L’envie au cœur de Zappos ou l’exception qui confirme enfin la règle

Tony Hsieh est un génie. Il devient multimillionnaire à 24 ans quand il vend pour 265 millions de dollars LinkExchange, sa première société, à Microsoft. En 2005, il décide d’investir dans Zappos, une jeune entreprise spécialisée dans la vente de chaussures sur Internet. Nick Swinmurn, son fondateur, frustré de ne pouvoir trouver pour lui dans les boutiques traditionnelles le modèle de chaussures de foot dont il avait envie, avait décidé de référencer toutes les chaussures existantes sur son site et de rémunérer les fabricants sur les ventes effectives. C’était une bonne idée, mais pas franchement révolutionnaire ; les ventes marchaient, mais assez doucement (1,6 million de dollars en 2000).

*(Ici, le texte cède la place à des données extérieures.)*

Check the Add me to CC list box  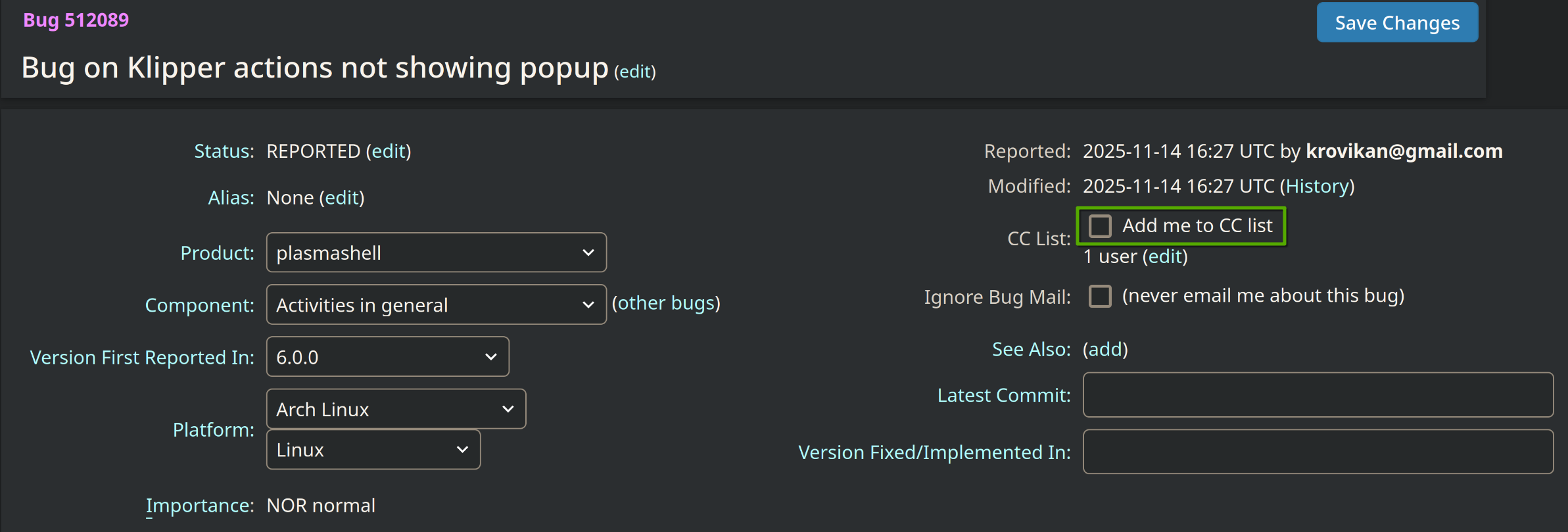click(x=1100, y=226)
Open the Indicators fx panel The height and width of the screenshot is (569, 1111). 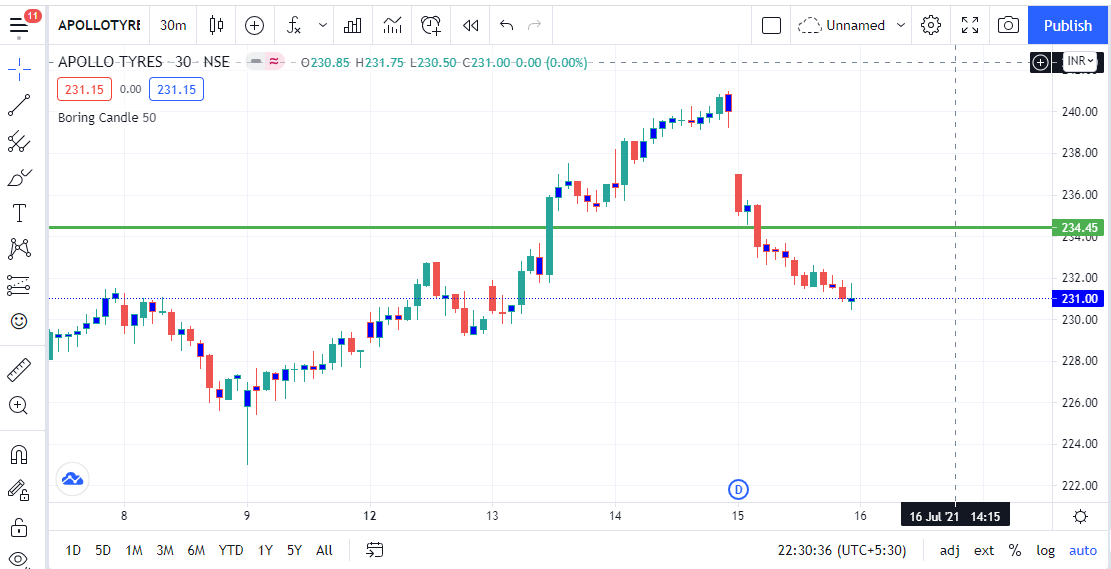pyautogui.click(x=294, y=25)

L’ambition de Hsieh est tout autre : il veut réaliser un milliard de chiffre d’affaires et il est convaincu qu’il n’y parviendra qu’en appliquant ce qui deviendra sa devise : offrir un service client bluffant grâce au « bonheur » de ses salariés.

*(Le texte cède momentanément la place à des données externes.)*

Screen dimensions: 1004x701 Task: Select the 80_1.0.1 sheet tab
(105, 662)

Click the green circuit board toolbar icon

Le mot est lancé. Un patron a osé parler de bonheur et va s’y employer.

 

Il commence par transformer le service client. Le numéro d’appel devient gratuit, et surtout les conseillers ont le droit de passer une heure avec leur interlocuteur s’ils pensent que c’est utile. Le guide d’entretien du téléconseiller est abrogé. C’est cet argumentaire débile qu’imposent tous les opérateurs à leurs équipes. C’est une arborescence qui guide la conversation et où toutes les réponses sont prémâchées. C’est pénible pour le client, ça l’est plus encore pour le télévendeur, qui ânonne toute la journée les mêmes fadaises sous prétexte d’être ainsi plus efficace (les experts sont passés par là, et avec eux leurs process).

C’est également censé réduire les coûts en abrégeant la durée des communications. Dans certaines entreprises, on va jusqu’à mesurer le temps passé et attribuer des primes ou des sanctions en fonction des performances. Zappos se veut une entreprise de relation client et non un vendeur de chaussures.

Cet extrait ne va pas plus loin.